### Brief
Count every line of the data that includes "right". State only the number.

####################

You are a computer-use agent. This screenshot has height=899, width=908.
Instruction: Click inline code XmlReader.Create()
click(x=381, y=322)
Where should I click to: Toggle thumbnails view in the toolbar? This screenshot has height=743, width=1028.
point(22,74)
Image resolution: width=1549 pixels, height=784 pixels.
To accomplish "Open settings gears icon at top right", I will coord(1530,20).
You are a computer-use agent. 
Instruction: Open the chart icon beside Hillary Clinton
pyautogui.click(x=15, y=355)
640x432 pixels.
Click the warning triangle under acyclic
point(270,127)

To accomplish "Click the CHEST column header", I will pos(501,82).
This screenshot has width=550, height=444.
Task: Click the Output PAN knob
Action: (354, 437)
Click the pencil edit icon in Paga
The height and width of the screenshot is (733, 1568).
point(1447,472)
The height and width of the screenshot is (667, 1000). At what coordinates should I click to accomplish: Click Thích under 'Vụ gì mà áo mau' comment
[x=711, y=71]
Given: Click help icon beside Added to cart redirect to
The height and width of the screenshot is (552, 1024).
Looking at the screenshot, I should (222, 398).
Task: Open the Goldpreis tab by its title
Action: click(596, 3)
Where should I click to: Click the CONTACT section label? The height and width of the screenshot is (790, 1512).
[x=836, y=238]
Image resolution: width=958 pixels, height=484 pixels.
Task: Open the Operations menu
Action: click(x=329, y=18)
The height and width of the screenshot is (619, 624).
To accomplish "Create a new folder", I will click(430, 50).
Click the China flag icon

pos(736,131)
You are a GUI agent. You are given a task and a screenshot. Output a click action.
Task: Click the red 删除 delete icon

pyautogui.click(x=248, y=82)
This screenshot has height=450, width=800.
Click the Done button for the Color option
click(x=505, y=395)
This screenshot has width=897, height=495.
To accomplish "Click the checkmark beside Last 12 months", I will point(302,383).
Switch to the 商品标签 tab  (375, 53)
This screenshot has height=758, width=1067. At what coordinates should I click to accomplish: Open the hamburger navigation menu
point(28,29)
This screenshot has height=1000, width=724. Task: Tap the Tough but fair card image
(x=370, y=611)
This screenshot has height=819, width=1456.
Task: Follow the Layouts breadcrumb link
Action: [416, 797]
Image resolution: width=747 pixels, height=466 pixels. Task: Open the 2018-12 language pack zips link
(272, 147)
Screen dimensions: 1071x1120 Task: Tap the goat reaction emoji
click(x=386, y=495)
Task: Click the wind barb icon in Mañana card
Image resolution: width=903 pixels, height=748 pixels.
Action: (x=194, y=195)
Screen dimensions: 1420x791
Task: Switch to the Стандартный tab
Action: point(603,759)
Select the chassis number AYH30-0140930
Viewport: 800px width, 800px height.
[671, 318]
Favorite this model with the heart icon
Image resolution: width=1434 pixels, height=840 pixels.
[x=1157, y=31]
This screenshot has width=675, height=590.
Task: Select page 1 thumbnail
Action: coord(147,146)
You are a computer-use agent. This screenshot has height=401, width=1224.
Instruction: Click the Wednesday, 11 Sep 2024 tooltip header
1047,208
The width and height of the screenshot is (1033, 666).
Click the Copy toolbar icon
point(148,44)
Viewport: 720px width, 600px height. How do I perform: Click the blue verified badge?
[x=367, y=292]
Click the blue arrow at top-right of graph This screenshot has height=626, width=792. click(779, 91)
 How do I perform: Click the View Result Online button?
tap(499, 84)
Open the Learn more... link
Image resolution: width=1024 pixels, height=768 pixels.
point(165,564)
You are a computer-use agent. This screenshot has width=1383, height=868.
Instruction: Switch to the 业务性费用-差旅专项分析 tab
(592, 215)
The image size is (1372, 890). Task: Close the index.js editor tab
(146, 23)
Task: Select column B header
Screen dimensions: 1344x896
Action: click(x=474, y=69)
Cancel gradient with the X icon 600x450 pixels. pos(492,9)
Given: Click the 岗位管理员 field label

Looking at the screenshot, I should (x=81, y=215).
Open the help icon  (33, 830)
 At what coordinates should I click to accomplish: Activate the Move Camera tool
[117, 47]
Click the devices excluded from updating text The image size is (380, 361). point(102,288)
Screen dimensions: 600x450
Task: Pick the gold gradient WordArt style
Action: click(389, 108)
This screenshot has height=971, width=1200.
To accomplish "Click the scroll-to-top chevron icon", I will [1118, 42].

####################

### Exercise answer
2